- **Problem details**:
Copy out the lines of the material word for word, beginning at the line that has "Where should I click to: Switch" and stopping after the line that has "(x=346, y=246)".
* BEGIN Extracted material *
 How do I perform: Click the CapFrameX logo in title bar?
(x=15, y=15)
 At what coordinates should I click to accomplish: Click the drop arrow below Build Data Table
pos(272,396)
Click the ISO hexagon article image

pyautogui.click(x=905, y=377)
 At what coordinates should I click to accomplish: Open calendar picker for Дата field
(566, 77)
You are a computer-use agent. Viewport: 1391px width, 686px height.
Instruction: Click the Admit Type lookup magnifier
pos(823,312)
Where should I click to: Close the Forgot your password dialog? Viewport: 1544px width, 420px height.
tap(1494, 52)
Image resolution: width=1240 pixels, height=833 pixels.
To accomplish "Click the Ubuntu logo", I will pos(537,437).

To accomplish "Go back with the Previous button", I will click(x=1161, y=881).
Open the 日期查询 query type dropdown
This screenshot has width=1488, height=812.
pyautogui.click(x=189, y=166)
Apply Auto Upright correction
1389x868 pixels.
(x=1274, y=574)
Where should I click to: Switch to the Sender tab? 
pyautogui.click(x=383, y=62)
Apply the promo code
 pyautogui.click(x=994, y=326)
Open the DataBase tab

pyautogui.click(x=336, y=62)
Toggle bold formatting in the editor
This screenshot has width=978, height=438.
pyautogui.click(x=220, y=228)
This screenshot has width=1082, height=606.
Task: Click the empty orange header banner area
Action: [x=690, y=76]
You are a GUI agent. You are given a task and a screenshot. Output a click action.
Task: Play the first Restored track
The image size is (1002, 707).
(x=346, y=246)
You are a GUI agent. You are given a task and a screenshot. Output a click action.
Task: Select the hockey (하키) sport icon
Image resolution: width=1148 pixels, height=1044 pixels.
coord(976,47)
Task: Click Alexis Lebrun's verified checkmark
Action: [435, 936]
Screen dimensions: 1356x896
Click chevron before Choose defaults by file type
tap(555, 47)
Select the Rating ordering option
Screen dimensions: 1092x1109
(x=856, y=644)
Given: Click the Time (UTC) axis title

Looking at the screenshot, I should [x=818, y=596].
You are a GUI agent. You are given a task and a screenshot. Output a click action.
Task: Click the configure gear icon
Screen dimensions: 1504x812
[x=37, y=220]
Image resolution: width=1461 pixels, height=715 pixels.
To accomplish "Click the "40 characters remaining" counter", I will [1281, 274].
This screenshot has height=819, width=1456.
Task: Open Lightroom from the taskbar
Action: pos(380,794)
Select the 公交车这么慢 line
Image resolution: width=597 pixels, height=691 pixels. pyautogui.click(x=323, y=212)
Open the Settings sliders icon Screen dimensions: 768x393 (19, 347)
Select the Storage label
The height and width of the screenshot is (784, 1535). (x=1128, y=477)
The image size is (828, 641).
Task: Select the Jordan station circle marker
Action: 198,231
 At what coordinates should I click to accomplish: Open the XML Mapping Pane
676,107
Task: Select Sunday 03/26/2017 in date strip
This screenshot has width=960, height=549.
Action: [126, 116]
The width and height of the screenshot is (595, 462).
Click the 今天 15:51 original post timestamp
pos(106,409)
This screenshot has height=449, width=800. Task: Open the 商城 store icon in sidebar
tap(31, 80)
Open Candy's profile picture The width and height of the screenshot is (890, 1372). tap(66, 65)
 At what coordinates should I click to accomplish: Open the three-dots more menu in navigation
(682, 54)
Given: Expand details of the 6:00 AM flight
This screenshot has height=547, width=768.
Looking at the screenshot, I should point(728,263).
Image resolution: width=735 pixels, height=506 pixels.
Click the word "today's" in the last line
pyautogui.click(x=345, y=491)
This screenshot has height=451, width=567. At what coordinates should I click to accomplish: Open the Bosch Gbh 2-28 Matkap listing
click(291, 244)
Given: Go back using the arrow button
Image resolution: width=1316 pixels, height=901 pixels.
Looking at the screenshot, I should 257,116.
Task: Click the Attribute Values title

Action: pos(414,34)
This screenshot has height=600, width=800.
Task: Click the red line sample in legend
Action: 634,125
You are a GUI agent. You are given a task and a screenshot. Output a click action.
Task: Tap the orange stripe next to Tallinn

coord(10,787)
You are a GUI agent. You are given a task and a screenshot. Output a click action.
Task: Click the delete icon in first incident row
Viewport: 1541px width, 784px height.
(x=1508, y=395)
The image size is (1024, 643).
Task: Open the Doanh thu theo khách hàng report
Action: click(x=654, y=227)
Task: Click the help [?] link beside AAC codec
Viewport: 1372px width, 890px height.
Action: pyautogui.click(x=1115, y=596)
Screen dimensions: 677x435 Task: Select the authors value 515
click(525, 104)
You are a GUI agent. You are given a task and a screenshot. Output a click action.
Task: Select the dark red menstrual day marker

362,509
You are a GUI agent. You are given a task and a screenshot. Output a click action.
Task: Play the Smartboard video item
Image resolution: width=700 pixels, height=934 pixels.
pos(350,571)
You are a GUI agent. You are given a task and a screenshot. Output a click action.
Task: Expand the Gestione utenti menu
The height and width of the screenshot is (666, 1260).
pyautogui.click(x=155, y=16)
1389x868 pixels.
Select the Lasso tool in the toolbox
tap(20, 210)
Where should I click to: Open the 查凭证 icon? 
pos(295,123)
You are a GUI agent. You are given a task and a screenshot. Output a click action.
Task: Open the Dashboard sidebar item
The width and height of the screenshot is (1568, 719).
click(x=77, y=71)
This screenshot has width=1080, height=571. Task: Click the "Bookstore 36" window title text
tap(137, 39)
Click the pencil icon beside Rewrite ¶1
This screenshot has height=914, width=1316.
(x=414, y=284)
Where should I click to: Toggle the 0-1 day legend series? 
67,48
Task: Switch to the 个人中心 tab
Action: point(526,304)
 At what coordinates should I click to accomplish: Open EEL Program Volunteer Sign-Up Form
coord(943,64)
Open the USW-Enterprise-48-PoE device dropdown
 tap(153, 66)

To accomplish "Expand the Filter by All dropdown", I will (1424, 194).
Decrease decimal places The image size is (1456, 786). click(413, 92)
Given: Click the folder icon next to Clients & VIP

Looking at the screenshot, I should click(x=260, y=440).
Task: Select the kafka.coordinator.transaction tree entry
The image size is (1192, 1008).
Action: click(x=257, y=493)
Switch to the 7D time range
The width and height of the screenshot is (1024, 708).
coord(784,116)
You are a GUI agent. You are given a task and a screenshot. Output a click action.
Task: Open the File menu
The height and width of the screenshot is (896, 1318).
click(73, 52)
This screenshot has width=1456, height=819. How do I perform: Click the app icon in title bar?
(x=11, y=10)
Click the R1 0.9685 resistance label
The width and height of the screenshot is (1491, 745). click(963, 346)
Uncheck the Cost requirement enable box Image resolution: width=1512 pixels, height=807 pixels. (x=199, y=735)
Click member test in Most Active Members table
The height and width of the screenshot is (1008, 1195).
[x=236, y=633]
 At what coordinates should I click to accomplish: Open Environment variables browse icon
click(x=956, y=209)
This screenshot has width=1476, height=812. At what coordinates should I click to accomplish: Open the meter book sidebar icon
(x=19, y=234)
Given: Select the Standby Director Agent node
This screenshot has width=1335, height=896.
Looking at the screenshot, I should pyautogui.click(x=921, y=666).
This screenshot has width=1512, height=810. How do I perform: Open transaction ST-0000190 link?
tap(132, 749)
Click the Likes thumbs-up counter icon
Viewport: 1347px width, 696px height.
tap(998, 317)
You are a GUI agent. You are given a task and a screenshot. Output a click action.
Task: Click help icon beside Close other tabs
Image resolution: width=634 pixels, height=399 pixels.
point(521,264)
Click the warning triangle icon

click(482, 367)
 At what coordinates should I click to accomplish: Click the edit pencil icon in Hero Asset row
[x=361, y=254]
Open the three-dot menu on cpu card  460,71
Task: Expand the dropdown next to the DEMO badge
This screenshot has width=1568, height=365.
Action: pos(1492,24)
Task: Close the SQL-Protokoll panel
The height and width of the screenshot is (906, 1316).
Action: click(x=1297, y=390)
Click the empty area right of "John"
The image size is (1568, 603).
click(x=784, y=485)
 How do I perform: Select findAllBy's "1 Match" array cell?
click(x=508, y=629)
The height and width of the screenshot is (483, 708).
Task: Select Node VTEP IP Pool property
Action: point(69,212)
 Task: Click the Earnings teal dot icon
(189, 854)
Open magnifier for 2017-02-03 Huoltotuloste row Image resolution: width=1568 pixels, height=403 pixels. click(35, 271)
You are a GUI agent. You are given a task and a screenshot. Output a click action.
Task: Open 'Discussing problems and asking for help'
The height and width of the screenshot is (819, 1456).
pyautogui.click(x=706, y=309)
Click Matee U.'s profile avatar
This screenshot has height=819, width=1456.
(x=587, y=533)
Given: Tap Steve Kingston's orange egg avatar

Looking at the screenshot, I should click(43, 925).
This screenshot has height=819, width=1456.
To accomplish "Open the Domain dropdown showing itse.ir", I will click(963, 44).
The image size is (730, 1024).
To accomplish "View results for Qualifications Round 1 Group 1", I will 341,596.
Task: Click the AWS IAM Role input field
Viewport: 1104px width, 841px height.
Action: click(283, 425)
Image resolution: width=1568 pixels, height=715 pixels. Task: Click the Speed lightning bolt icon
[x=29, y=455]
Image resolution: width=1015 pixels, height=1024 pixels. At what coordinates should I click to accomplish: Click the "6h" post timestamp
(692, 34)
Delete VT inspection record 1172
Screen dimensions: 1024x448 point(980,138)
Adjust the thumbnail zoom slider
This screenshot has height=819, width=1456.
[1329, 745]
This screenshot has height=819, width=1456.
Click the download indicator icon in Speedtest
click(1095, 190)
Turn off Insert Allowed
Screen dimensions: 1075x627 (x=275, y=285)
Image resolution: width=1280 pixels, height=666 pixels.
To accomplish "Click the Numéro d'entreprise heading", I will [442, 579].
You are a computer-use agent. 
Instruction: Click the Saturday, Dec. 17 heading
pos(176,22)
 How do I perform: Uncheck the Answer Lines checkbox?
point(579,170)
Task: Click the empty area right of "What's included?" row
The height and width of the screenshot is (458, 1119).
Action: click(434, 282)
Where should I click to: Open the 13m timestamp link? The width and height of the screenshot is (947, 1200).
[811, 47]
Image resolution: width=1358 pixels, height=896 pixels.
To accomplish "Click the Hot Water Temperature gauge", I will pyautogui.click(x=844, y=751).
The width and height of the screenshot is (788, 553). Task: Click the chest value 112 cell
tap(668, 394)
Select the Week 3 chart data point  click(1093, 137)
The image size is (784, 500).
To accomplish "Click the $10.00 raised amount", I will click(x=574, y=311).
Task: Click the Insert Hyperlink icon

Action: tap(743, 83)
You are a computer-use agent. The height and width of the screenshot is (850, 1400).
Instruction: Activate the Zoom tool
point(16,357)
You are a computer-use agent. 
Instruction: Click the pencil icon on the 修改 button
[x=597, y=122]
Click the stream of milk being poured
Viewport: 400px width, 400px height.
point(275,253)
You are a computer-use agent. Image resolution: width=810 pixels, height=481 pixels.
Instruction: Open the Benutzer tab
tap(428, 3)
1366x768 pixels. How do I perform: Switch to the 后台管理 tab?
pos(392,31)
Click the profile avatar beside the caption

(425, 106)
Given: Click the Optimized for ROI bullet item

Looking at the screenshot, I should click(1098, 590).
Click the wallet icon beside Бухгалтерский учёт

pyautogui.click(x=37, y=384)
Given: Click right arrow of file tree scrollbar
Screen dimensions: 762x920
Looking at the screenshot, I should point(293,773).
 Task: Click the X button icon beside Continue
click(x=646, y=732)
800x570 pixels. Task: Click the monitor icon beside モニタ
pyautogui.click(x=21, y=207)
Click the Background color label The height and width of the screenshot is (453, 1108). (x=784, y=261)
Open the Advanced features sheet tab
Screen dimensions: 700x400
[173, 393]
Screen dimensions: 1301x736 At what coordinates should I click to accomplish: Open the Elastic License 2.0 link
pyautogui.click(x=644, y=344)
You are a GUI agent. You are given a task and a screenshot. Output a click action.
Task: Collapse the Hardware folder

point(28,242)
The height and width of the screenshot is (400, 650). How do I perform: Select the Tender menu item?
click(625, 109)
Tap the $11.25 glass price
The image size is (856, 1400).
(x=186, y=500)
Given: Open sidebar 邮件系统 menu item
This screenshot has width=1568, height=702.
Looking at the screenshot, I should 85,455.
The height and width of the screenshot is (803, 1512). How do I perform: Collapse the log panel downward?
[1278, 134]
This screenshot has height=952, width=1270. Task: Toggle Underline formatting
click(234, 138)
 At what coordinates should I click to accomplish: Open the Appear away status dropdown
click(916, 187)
* END Extracted material *
- **Output**:
Where should I click to: Switch to the Sender tab? 
pyautogui.click(x=383, y=62)
Apply the promo code
 pyautogui.click(x=994, y=326)
Open the DataBase tab

pyautogui.click(x=336, y=62)
Toggle bold formatting in the editor
This screenshot has width=978, height=438.
pyautogui.click(x=220, y=228)
This screenshot has width=1082, height=606.
Task: Click the empty orange header banner area
Action: [x=690, y=76]
You are a GUI agent. You are given a task and a screenshot. Output a click action.
Task: Play the first Restored track
The image size is (1002, 707).
(x=346, y=246)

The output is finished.